Migranti, a Catania le salme dei 49 morti asfissiati: oggi lutto cittadino

Gli oltre 300 migranti sopravvissuti, saranno trasferiti in città del Nord Italia. Lo ha detto Giovanna Di Benedetto, responsabile locale Save the Children, parlando con i giornalisti nel porto di Catania, dove si sono concluse le operazioni di sbarco dalla nave norvegese 'Siem Pilot'

Il sindaco di Catania Enzo Bianco ha proclamato per oggi il lutto cittadino per ricordare i 49 migranti morti soffocati nella stiva di una "carretta del mare" due giorni fa e sbarcati ieri nel porto etneo in un container refrigerato.
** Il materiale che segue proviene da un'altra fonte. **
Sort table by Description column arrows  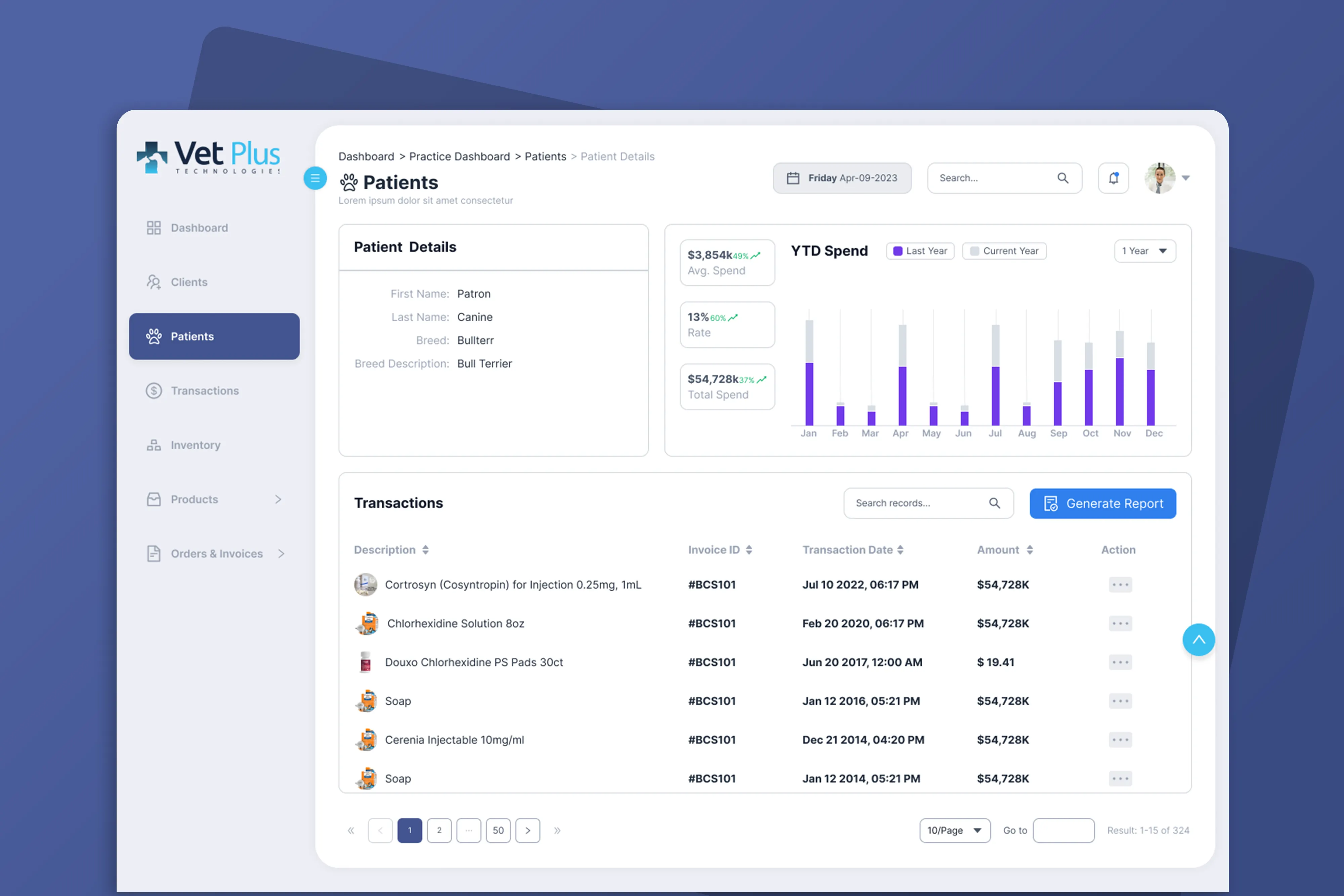[425, 550]
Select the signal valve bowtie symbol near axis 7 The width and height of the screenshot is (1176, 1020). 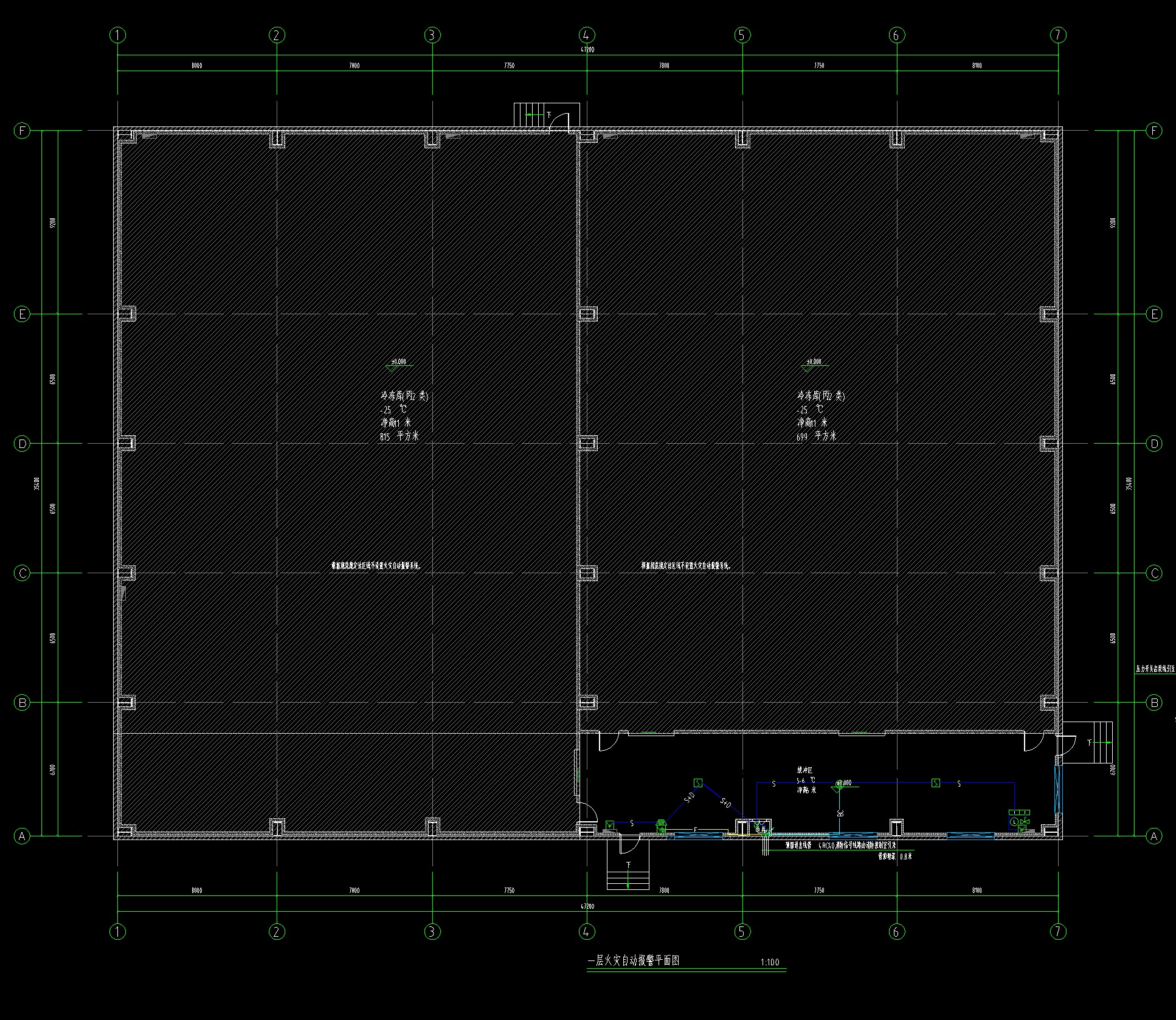[x=1025, y=822]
Gli oltre 300 migranti sopravvissuti, saranno trasferiti in città del Nord Italia. Lo ha detto Giovanna Di Benedetto, responsabile locale Save the Children, parlando con i giornalisti nel porto di Catania, dove si sono concluse le operazioni di sbarco dalla nave norvegese 'Siem Pilot'. I sopravvissuti saranno trasferiti in Nord Italia: Torino, Milano, Bologna, Firenze.

"Invito i catanesi - ha detto il sindaco Bianco- ciascuno con le modalità che riterrà opportune, a esprimere solidarietà nei confronti di queste persone che hanno trovato la morte fuggendo dalle guerre e dalla fame e inseguendo un sogno. La cultura dell'accoglienza e della solidarietà, d'altronde, fanno parte del patrimonio genetico della nostra città".

LA PROCURA HA APERTO INCHIESTA

Oggi, dunque, le bandiere della Repubblica italiana e dell'Unione europea negli uffici pubblici saranno esposte a mezz'asta e saranno sospese tutte le manifestazioni pubbliche. 

"Sono 'nostro prossimo'anche le persone che sono giunte al porto di Catania dopo un viaggio che possiamo qualificare allucinante per i sopravvissuti e terribilmente tragico e crudele per le 49 vittime dell'atroce morte cui non possiamo rassegnarci e che deve far riflettere tutti". Questo, un passo dell'omelia pronunciata dall'Arcivescovo metropolita di Catania Monsignor Salvatore Gristina durante la messa in onore di Sant'Agata.

"Catania, come comunità civile ed ecclesiale - ha aggiunto Gristina- ancora una volta si mostra accogliente: le istituzioni pubbliche e tante persone singole, come pure tutte le forze del volontariato senza distinzioni, rappresentano ed offrono il volto bello di una città che accoglie le persone che approdano da noi dopo prove cosi' pesanti; di una Citta' che onora chi ha perso la vita in queste tragiche condizioni".

"Sant'Agata - ha concluso l'arcivescovo Gristina - è certamente contenta della nostra accoglienza nei riguardi delle persone oggi giunte a Catania e che vogliamo qualificare come 'nostro prossimo' speciale. Sant'Agata approva pure i sentimenti e le iniziative con cui, anche con il lutto cittadino gia'proclamato, onoreremo le 49 persone che sono morte così tragicamente durante il viaggio".